Aortic dissection

Cards (18)

  • There are three layers to the aorta, the intimamedia and adventitia. 
  • With aortic dissection, blood enters between the intima and media layers of the aorta. A false lumen full of blood is formed within the wall of the aorta. 
  • The right lateral area of the ascending aorta is the most common site of a tear of the intima layer, as this is under the most stress from blood exiting the heart
  • The Stanford system:
    • Type A – affects the ascending aorta, before the brachiocephalic artery
    • Type B – affects the descending aorta, after the left subclavian artery
  • Aortic dissection shares the same risk factors as peripheral arterial disease, such as age, male sex, smoking, hypertension, poor diet, reduced physical activity and raised cholesterol. 

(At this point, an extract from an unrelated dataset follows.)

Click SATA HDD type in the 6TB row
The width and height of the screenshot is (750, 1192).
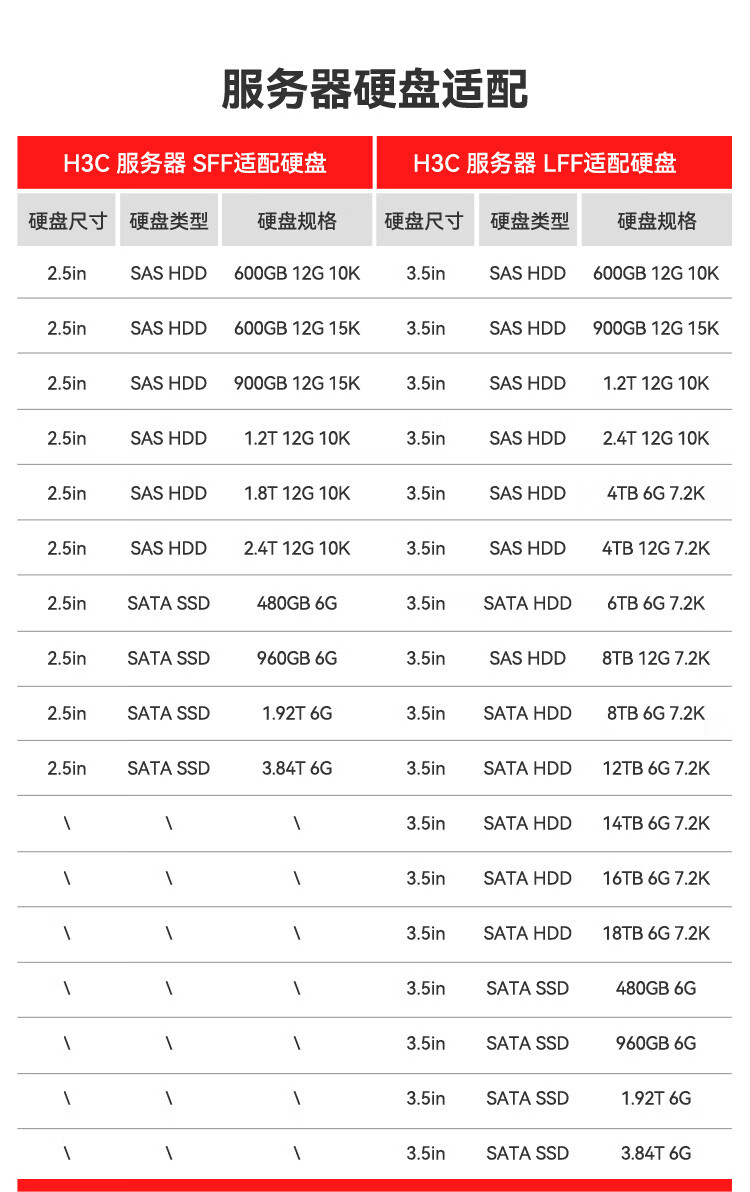tap(527, 603)
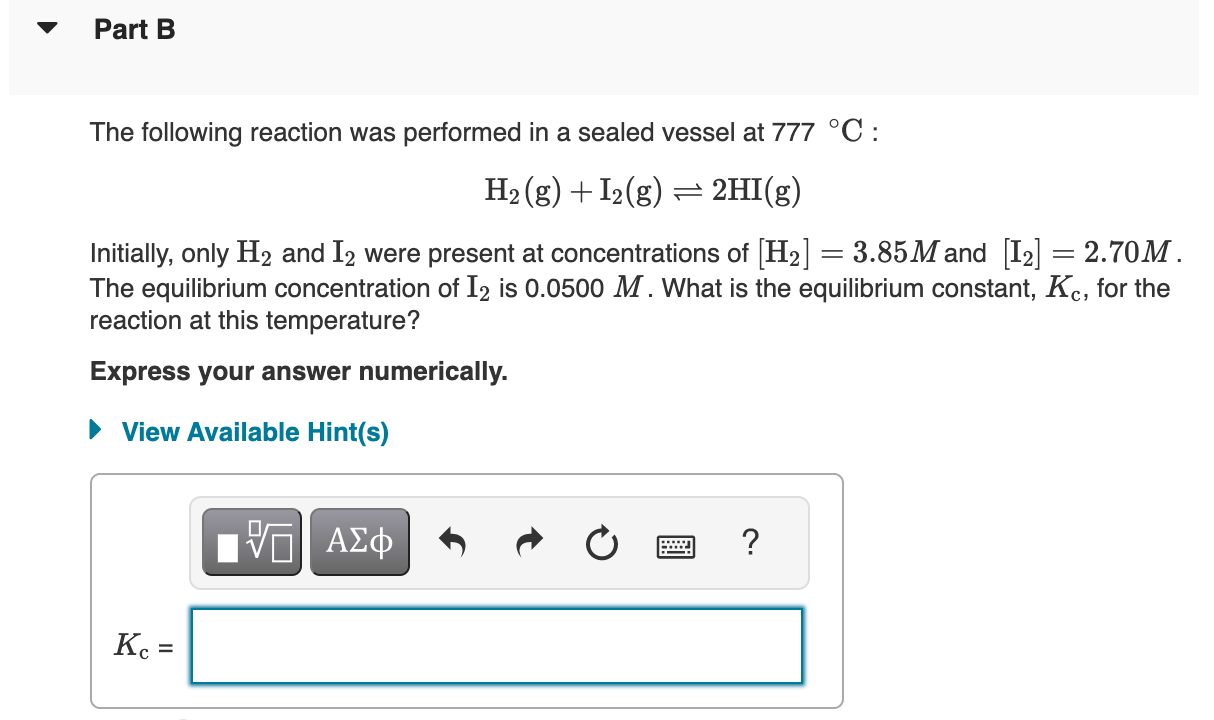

  • Hypertension is a big risk factor. Dissection can be triggered by events that temporarily cause a dramatic increase in blood pressure, such as heavy weightlifting or the use of cocaine.

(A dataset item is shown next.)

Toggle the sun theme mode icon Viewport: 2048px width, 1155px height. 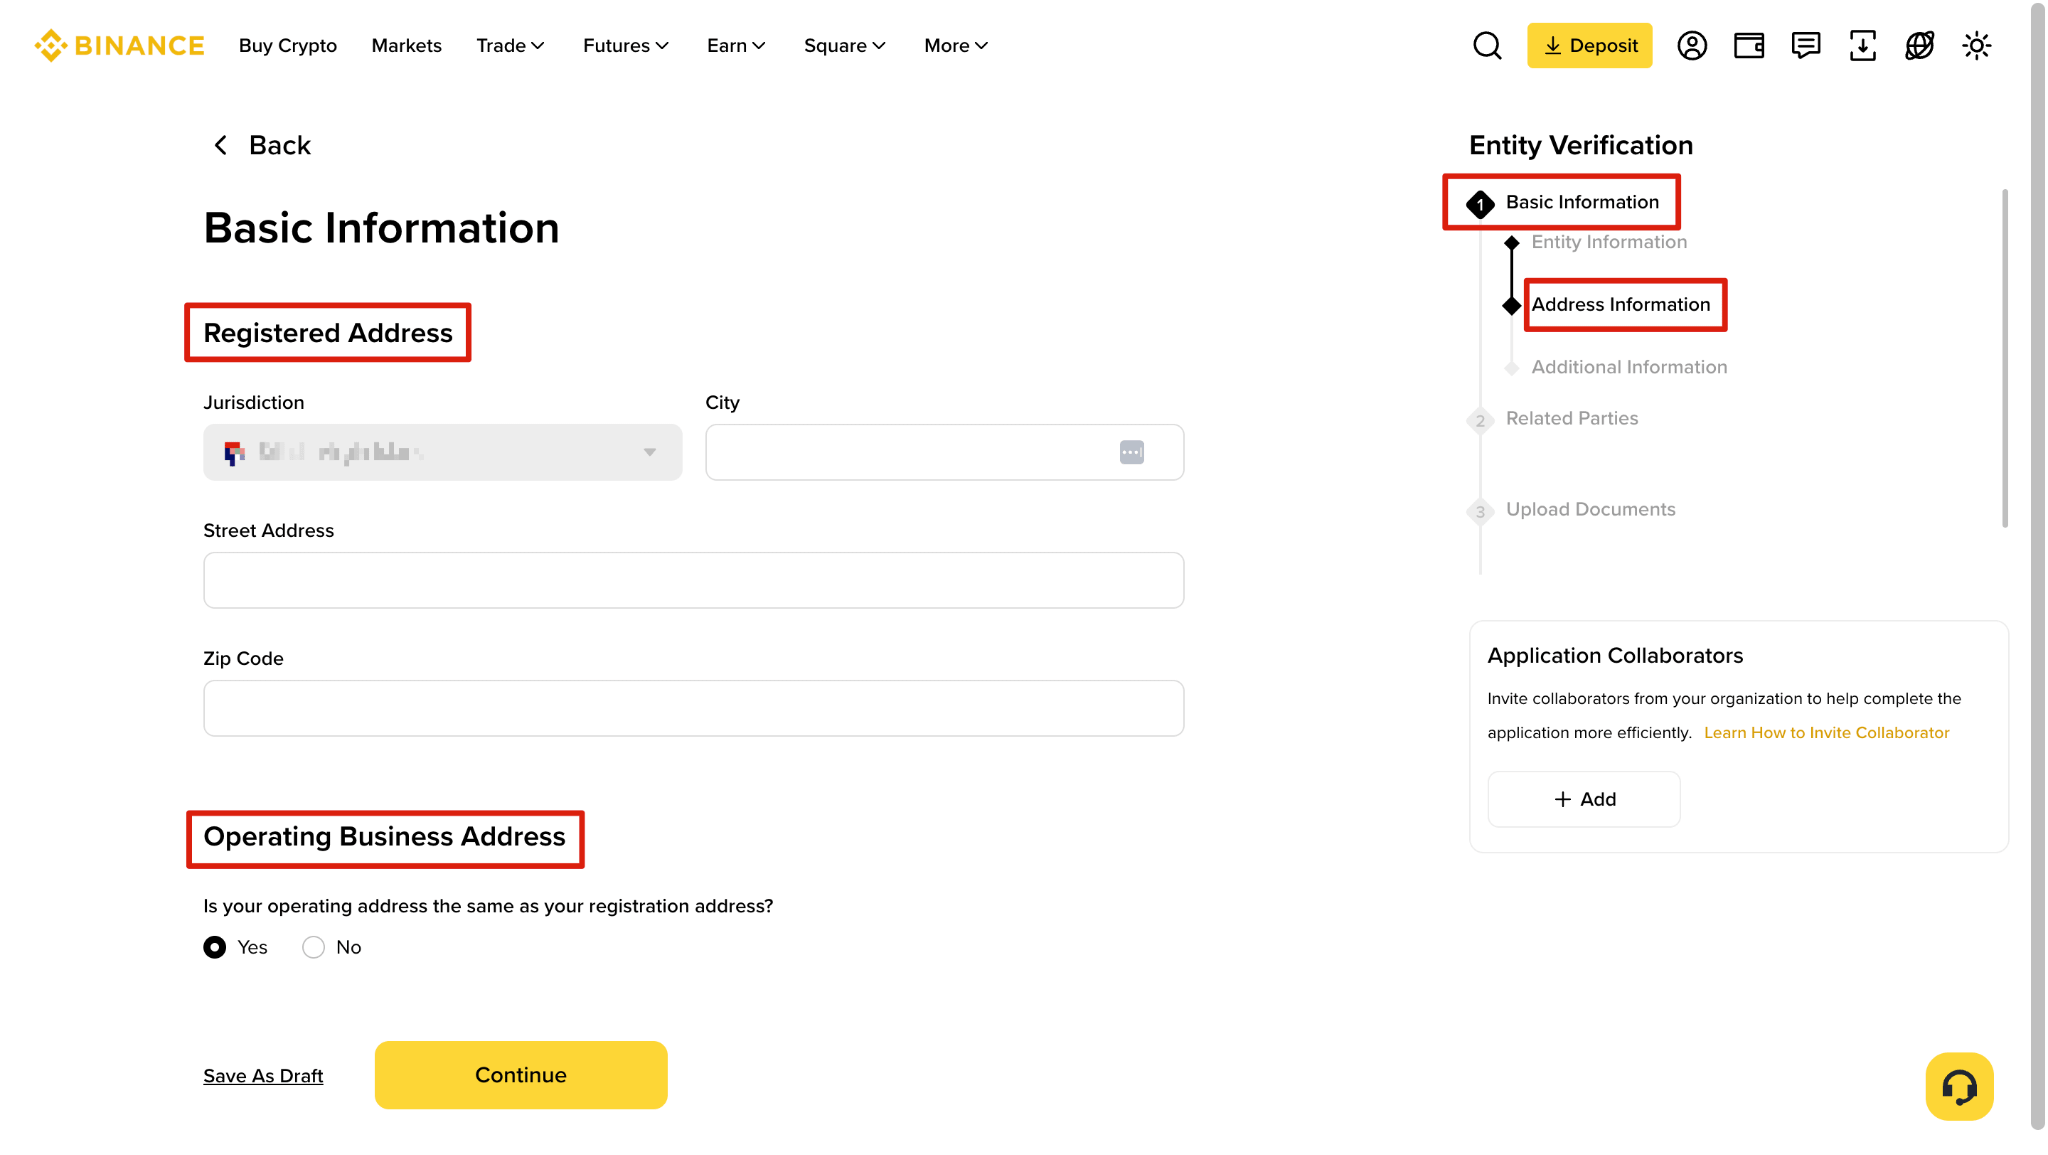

  • Conditions or procedures that affect the aorta increase the risk of a dissection, such as:
    • Bicuspid aortic valve
    • Coarctation of the aorta
    • Aortic valve replacement
    • Coronary artery bypass graft (CABG)
  • Conditions that affect the connective tissues can also increase the risk of a dissection, notably:
    • Ehlers-Danlos Syndrome
    • Marfan’s Syndrome
  • Typical presentation:
    • Severe ripping or tearing chest pain
    • Pain may be in the chest when the ascending aorta is affected
    • Pain may be in the back if the descending aorta is affected
    • Pain may migrate over time
  • Other features that may suggest aortic dissection are:
    • Hypertension
    • Differences in blood pressure between the arms (more than a 20mmHg difference is significant)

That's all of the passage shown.